*** Information supplied ***

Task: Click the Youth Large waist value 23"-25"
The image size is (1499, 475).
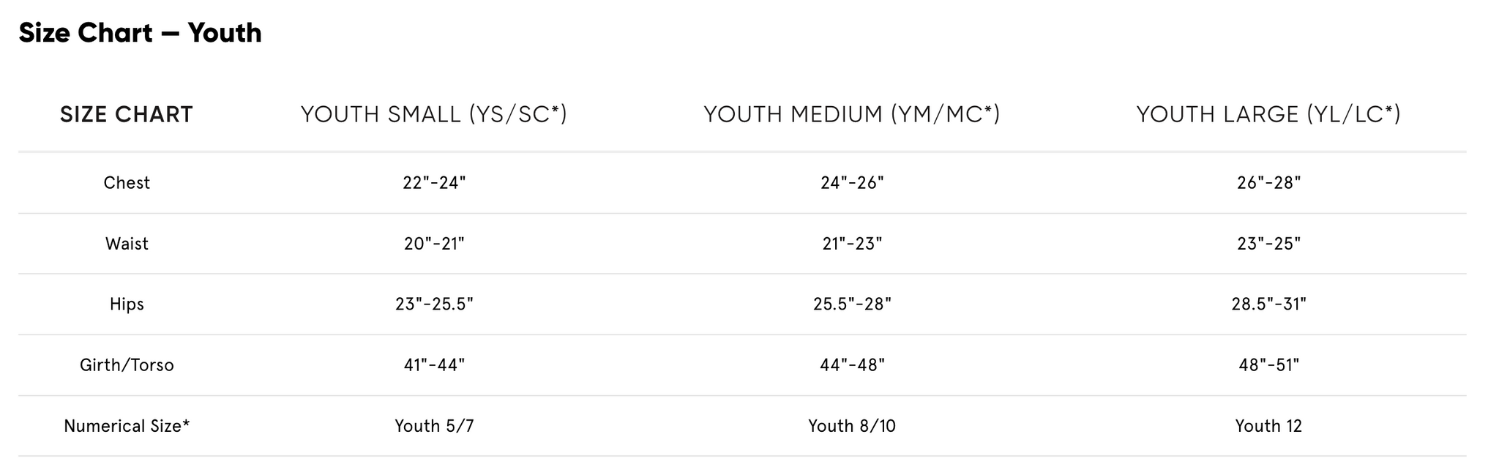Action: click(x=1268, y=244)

***
*** Information supplied ***

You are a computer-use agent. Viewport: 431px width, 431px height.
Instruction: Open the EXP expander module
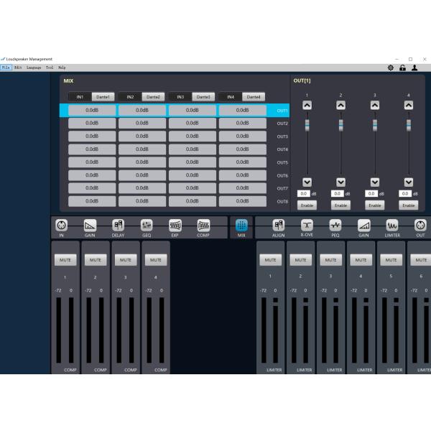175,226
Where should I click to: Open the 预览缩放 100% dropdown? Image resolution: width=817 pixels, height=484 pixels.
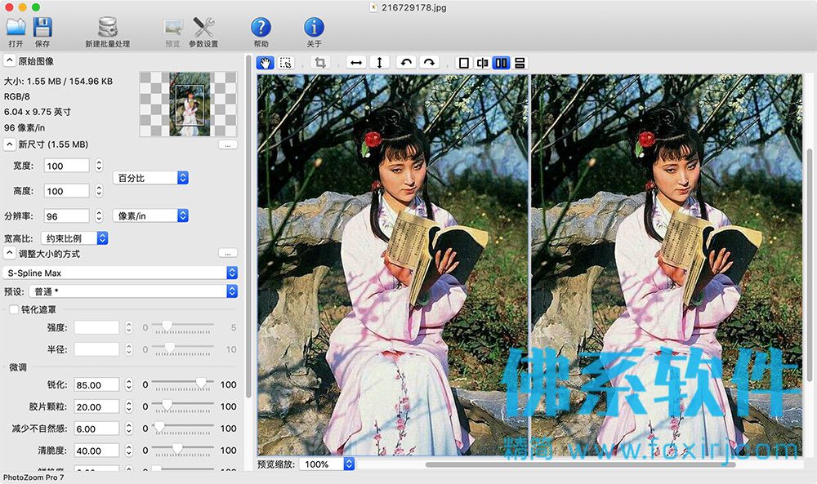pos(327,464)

***
*** Information supplied ***

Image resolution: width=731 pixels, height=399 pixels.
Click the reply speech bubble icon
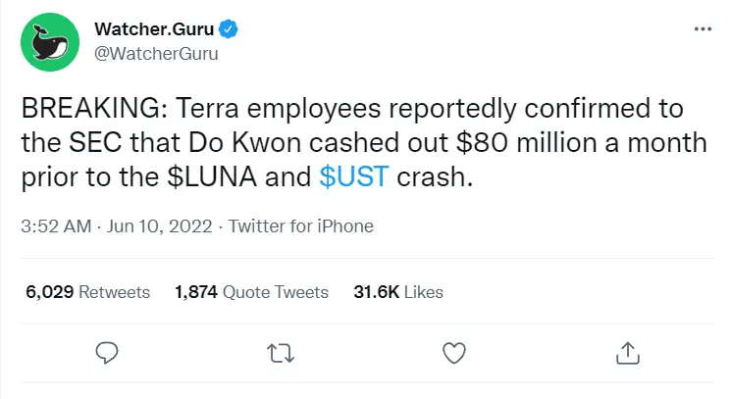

***

- [What to produce]: Give the lines between the ones holding "Task: Click the" and "Action: click(x=1268, y=244)", inclusive, as a Markdown table with the columns No. and Text, one line per table entry numbered from 1, skipping blank lines. Leave the pictures out.

- [Exercise result]:
| No. | Text |
|---|---|
| 1 | Task: Click the Youth Large waist value 23"-25" |
| 2 | The image size is (1499, 475). |
| 3 | Action: click(x=1268, y=244) |